A cultural conservative born into a wealthy family in Varese, Italy, he received the title of archbishop from Pope John Paul II in 1992. He later joined the church's diplomatic corps, one of the traditional sources of power in the Vatican, which gave him access to much of the information he alleges in the letter. In 2009, he was installed by Pope Benedict XVI as secretary of the governorate of Vatican City State, a position similar to mayor of Vatican City.
Benedict wanted the ambitious Italian with a taste for good red wine to enact government overhauls, but Viganò's efforts in pursuit of that goal earned him powerful enemies.
In early 2011, hostile anonymous articles attacking Viganò began appearing in the Italian news media, the bulletin board of Vatican power politics. Viganò appealed to Benedict's second in command, Cardinal Tarcisio Bertone, who instead echoed the articles' complaints about his rough management style and removed Viganò from his post.
Those appeals and protests, later leaked by the pope's butler, became the heart of the church scandal known as VatiLeaks, which many church observers say contributed to the Benedict XVI's resignation.
Francis removed Viganò from his job as nuncio to the United States in 2016, in part for nearly ruining the pope's trip to the United States by giving papal face time to Kim Davis, the Kentucky clerk who refused to issue marriage licenses to same-sex couples.
Soon after his departure, a criminal investigation into an archbishop in Minneapolis-St. Paul revealed a memo that Viganò had written in 2014 in an effort to suppress a church investigation into alleged homosexual activity by the Minnesota prelate.
Since his return to Rome, Viganò has associated with traditionalist Catholics deeply critical of Francis, and recently attended a raucous meeting of anti-Francis prelates and faithful in the basement of a Rome hotel.
Viganò's extensive letter, while especially inconvenient for the pope, who spent Sunday morning praying for abuse victims at a shrine in Knock, Ireland, where he begged "the Lord's forgiveness," also goes after a broad array of current and past Vatican officials and American prelates. He names all of them.

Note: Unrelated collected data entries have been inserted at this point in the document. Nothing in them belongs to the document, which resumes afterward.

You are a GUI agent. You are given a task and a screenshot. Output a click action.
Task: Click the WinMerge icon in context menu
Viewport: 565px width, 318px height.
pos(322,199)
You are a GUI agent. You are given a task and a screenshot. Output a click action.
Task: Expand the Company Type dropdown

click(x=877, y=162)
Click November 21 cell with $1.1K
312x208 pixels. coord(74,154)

He said his predecessors in the Vatican's embassy in Washington, now all deceased, knew about McCarrick's alleged relationships with seminarians and priests and had reported it to the Vatican but that successive secretaries of state — Angelo Sodano, Bertone and Pietro Parolin — did nothing.
He said he wrote another memo in 2006 about new allegations against McCarrick and delivered it in December of that year to his superior, with recommendations to strip the cardinal of his rank and defrock him before he brought scandal to the church.

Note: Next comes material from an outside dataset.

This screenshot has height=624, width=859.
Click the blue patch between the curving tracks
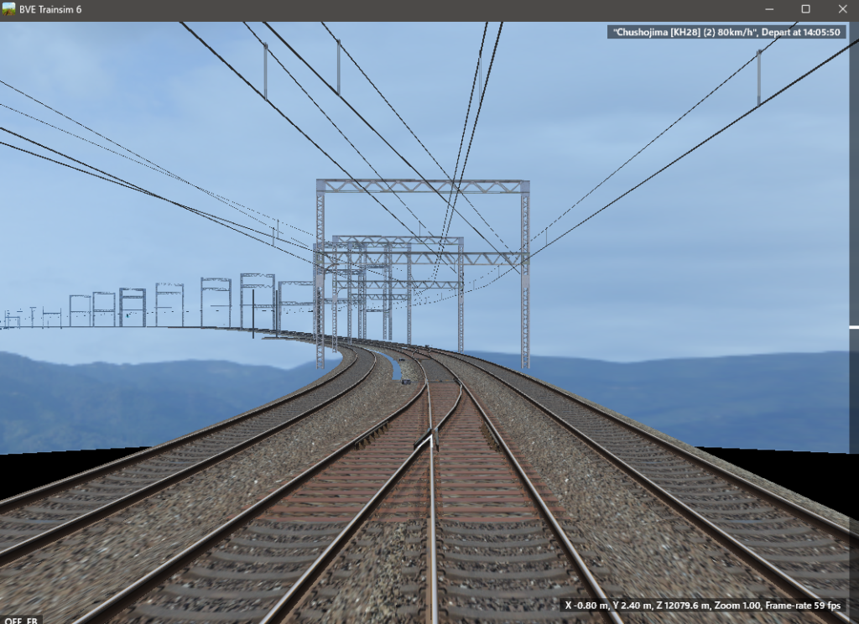point(389,363)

He alleges that he delivered another memo in May 2008 that also went nowhere, but then writes that he learned through another cardinal that Benedict had at a certain point imposed sanctions on McCarrick.
He blamed Bertone, his old rival, for the delay.
Viganò said that he had personally met with then-Cardinal McCarrick to remind him that he was under sanction during their first meeting after he arrived in the United States.
"The cardinal, muttering in a barely comprehensible way, admitted that he had perhaps made the mistake of sleeping in the same bed with some seminarians at his beach house," he writes.
After bumping into McCarrick at the pope's residence in the Vatican, and listening to the American boast about his freedom to travel, Viganò wrote, he contacted Parolin, the secretary of state and top adviser to Francis, in April 2014 inquiring whether the sanctions were still in force.
He said neither Parolin nor a host of other Vatican officials had replied, but that when he had brought up the subject with McCarrick's replacement in Washington, Cardinal Donald Wuerl, "it was immediately clear to me that he was fully aware of it."
"In spite of what Archbishop Viganó's memo indicates, Cardinal Wuerl did not receive any documentation or information during his time in Washington regarding any actions taken against Archbishop McCarrick," Ed McFadden, a spokesman for Wuerl, said Sunday.